Front-end Performance

The Case for FED Performance Optimisation

A fast website is essential for a good user experience (UX), conversion and findability.

Performance == User Experience == Conversion

For real-world examples of this see https://wpostats.com/

The average website us more than 2MB heavy which is due mostly to images. But also the rise of popularity of Web fonts and JavaScript contributes to this (see: https://www.soasta.com/blog/page-bloat-average-web-page-2-mb/ & https://boagworld.com/usability/performance-ux/)

The Performance Golden Rule:

Steve souders famously stated:

“80-90% of the end-user response time is spent on the frontend.

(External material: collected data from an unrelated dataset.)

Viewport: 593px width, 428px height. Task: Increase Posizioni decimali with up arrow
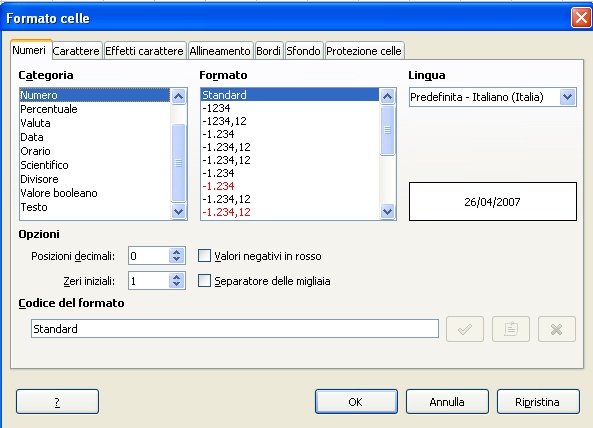coord(177,252)
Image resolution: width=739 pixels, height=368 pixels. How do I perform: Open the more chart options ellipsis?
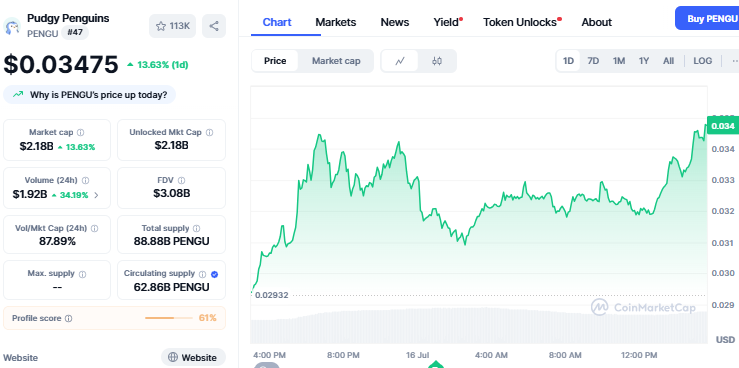[x=734, y=61]
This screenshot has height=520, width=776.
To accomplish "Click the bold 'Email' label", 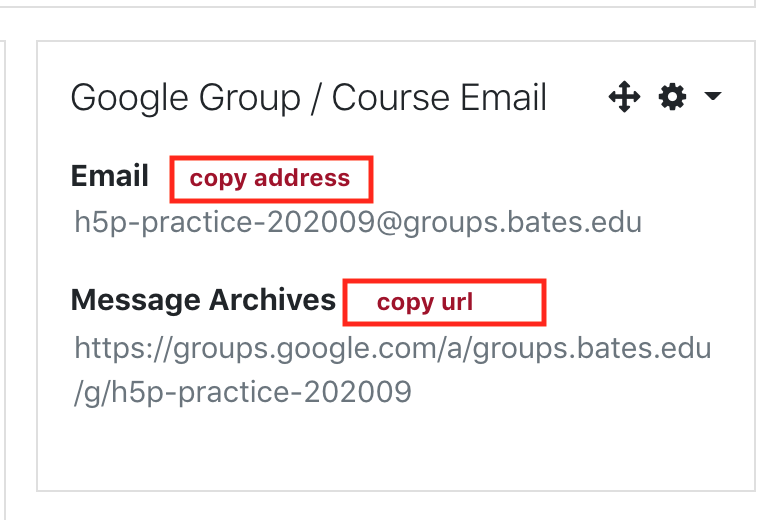I will 109,176.
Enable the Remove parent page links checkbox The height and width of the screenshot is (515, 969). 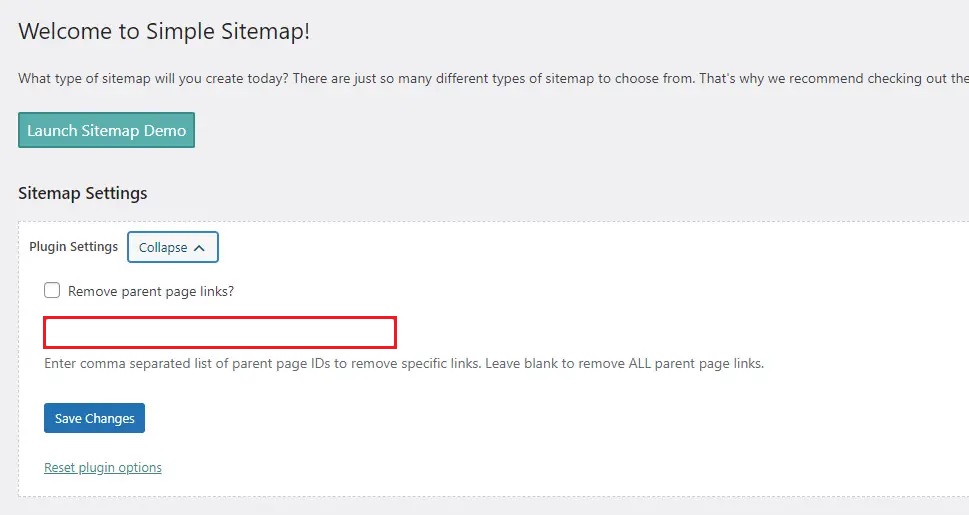point(52,290)
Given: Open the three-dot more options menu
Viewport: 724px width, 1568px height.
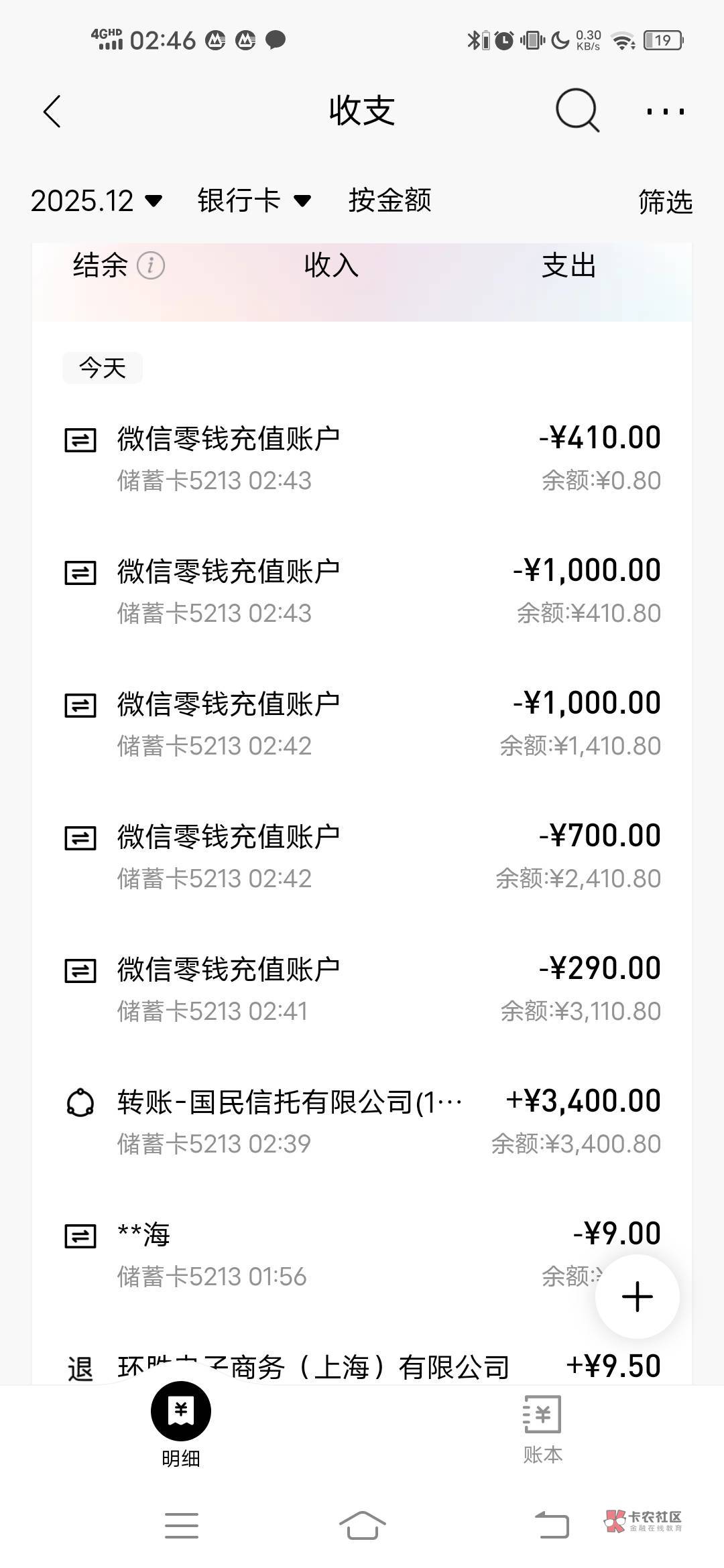Looking at the screenshot, I should pyautogui.click(x=665, y=111).
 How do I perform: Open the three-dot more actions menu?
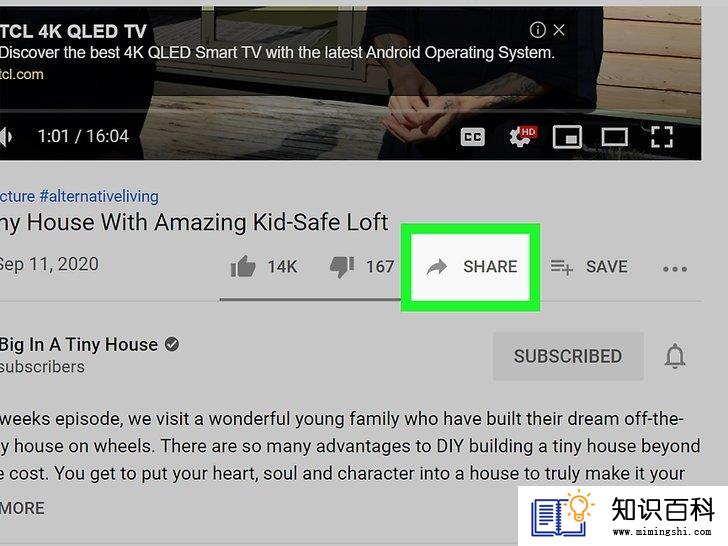675,269
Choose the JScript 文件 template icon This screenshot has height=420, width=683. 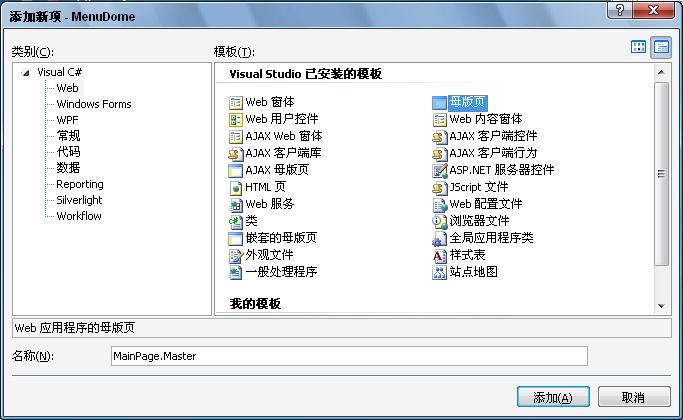pyautogui.click(x=439, y=188)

Start there.”.

He discovered that, contrary to what people thought at the time, many performance issues were due to the front-end code (not the back-end).

A Performance Budget:

A 'Performance Budget' is a tool to protect the UX and to make consequences of certain development practices on FED performance clearer.

It is:

  • a 'Budget': ‘cost’ on certain 'metrics'
  • a set of requirements around performance, scores, etc.
  • a 'talking piece' and works towards creating a ‘Culture of performance’

For example:

  • “The combined weight of the site remains under 1.5MB”
  • “Pages should be loaded within 3 seconds on Cable”
  • “A minimum PageSpeed score of 80”

Metrics:

What we measure could change per site. However all metrics should be relevant to UX.

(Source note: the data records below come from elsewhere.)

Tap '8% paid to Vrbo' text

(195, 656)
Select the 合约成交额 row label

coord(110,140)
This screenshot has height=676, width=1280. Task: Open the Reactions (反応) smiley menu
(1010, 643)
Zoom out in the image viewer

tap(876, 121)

  • Milestone times: load-time, ‘first-render’…
  • Quantities: number of requests, bytes…
  • Scores: SpeedIndex, PageSpeed, ySlow…
  • Custom: Twitter: ‘Time to first tweet’…

Clearer consequences of development choices

A performance budget can help to make the consequences on performance more clear:

For example:

“Adding this Hero image adds 255kb extra weight. If we also add this JavaScript functionality, we'll go over our budget of 1.5MB…”

a 'talking piece':

For example:

“Do we really need separate Web-fonts? It's 4 extra requests, 200kb, and makes the page slower. Do we not rather have XYZ?”

Gone 'over budget'?

There are a couple of options when we go over budget:

  • Do not add the files or functionality
  • Optimize the files or functionality
  • Remove the files or functionality

How to implement? Realistic, but ambitious:

  1. Inventorize: target audience, requirements, etc.
  2. Analyze: current state, ‘competition’, best-practices
  3. Create a Budget: base-mark (nulmeting), benchmarks
  4. Document: What? How? Test-settings, etc.
  5. Re-test: Periodically, after delivery. DIY or use services/tools

Some tools/services:

Try and work towards a 'Culture of Performance' and always keep UX in the back of your mind. Keep up with performance best-practices and work with e.g. a Performance Checklist when developing (new) features.

One could test manually (with e.g. YellowLab) at certain times (e.g. before committing) with scripts, browser extensions etc, auto-collect certain stats in e.g. Google Analytics or continue to monitor FED performance through (online) services.